- Born: March 25, 1924 Oslo, Norway
- Died: August 13, 1982 (aged 58)
- Occupations: Jazz musician, band leader

= Frank Cook (Norwegian musician) =

Frank Robert Cook (March 25, 1924 – August 13, 1982) was a Norwegian jazz musician and band leader.

Cook was born in Oslo, the son of Axel Brynjulf Christensen Cook (1886–1927) and Ingeborg Alma Cook (née Isaksen, 1888–1982). He was known for his performances in the 1950s with Nora Brockstedt, Per Asplin, Lillian Harriet, and Frank Ottersen, in Rowland Greenberg's quintets and the Carsten Klouman Trio, as well as in his own ensemble, Frank Cook's Orkester, where he played bass together with vocalists such as Anders Saus and Per Müller.

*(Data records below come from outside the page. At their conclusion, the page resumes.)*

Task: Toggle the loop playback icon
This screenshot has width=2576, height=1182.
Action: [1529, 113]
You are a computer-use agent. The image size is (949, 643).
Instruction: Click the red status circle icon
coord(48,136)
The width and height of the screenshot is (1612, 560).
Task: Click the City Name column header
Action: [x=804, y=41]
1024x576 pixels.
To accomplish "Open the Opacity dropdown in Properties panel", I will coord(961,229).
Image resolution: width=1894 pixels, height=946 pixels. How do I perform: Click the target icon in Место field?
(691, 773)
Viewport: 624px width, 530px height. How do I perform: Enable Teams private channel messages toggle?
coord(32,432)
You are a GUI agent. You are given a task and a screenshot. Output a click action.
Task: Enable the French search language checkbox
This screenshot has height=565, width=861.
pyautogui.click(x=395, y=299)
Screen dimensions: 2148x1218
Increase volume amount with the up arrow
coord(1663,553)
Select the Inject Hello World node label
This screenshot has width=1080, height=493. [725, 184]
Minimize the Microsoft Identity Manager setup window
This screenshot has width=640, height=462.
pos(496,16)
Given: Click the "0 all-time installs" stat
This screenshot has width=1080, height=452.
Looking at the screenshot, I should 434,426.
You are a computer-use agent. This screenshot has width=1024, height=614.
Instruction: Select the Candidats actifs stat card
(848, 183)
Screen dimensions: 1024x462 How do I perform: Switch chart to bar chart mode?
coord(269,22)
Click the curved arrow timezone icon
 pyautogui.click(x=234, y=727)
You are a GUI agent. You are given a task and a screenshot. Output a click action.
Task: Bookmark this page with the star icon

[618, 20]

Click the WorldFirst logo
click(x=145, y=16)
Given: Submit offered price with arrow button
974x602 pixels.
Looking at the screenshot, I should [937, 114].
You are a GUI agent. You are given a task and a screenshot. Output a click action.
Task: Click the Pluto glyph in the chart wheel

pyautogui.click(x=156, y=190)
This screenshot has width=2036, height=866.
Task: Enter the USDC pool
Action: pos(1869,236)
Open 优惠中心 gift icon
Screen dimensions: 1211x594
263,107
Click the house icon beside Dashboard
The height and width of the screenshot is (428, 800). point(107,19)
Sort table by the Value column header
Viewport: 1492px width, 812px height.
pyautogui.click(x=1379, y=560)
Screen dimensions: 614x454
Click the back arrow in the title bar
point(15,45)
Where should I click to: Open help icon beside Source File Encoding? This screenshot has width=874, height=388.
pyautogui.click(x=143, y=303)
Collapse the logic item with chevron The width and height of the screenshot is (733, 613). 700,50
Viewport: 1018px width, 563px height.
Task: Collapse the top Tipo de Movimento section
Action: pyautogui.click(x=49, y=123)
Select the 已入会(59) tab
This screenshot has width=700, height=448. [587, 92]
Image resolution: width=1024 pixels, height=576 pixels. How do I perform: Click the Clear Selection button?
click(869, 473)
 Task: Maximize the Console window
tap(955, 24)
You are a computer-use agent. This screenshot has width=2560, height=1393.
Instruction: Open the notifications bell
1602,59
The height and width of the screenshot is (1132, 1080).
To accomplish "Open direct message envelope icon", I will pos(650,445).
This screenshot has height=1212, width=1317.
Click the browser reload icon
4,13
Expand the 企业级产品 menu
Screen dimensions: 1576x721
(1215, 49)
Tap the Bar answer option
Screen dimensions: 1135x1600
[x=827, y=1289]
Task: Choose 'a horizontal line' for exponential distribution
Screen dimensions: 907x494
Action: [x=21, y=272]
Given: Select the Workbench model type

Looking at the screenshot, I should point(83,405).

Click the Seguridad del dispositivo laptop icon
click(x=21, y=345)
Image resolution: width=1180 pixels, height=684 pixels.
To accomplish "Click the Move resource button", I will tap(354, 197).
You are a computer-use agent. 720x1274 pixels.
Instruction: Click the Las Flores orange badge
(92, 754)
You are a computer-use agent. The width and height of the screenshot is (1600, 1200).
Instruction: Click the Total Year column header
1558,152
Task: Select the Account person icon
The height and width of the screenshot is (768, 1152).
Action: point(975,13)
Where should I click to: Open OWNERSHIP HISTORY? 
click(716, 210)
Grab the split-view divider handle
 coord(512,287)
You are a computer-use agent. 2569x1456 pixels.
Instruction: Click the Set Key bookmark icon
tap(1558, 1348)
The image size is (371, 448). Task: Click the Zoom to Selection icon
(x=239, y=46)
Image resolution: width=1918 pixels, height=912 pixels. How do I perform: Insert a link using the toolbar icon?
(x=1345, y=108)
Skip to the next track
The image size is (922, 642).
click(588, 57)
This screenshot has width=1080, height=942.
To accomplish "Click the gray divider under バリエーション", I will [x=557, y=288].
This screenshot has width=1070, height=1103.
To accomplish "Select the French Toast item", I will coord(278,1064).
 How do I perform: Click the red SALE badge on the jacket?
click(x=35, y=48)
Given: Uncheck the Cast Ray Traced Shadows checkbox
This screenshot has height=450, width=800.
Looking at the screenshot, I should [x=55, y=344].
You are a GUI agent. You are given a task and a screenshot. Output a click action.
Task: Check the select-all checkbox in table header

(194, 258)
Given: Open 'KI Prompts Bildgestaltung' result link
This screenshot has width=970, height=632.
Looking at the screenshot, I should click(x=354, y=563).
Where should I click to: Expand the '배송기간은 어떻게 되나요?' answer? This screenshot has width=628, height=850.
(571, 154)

Cook made recordings with Sverre Cornelius Lund and Arnstein Johansen in the 1960s, and he appeared on NRK with Kjell Halvorsen (piano) and Bjørn Krokfoss (drums) from 1967 onward. He wrote the film score for Gylne ungdom (1956) and contributed to the volume Toner fra tigerstaden: musikk, mennesker og miljø fra Oslos revyliv 1905–78 (Tones from Tiger Town: Music, People, and the Ambiance of Oslo's Cabaret Life, 1905–78; Fabritius, 1979). His band participated in recordings with artists such as Britt Langlie, Wenche Myhre, and Jan Høiland, and it was a fixture in the early episodes of Roald Øyen's television program Bit for bit, bilde for bilde.

Frank Cook is buried at Vestre Gravlund in Oslo. Frank was the brother of the singer and actress Ingeborg Cook.